• _Exercise details_
Every line containing "computer" should be copied out. Go through the entries and find them.
*** Begin section ***
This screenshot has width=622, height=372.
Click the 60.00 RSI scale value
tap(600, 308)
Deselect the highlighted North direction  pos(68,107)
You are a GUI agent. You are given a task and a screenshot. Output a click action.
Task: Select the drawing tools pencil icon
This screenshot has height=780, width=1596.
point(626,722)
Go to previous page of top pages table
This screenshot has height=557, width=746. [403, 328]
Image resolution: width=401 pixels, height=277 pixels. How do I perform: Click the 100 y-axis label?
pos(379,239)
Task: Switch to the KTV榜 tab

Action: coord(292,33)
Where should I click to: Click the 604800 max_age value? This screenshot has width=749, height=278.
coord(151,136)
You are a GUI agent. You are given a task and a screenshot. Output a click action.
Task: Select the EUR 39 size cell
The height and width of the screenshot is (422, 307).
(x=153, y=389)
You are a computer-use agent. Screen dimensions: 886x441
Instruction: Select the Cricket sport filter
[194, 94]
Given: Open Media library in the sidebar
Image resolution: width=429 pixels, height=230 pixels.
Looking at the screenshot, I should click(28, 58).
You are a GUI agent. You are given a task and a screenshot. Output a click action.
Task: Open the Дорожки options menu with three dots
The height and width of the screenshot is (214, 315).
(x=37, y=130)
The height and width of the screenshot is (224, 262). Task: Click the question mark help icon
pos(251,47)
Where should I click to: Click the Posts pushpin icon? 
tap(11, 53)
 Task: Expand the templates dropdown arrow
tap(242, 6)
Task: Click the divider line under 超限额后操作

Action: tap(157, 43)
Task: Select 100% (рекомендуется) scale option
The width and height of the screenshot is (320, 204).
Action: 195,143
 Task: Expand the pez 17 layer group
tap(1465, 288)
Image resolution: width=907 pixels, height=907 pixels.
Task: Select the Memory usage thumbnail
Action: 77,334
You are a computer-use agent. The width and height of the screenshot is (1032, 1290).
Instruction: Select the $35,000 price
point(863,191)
*** End section ***
• _Answer area_
You are a computer-use agent. Screen dimensions: 886x441
You are a computer-use agent. The width and height of the screenshot is (1032, 1290).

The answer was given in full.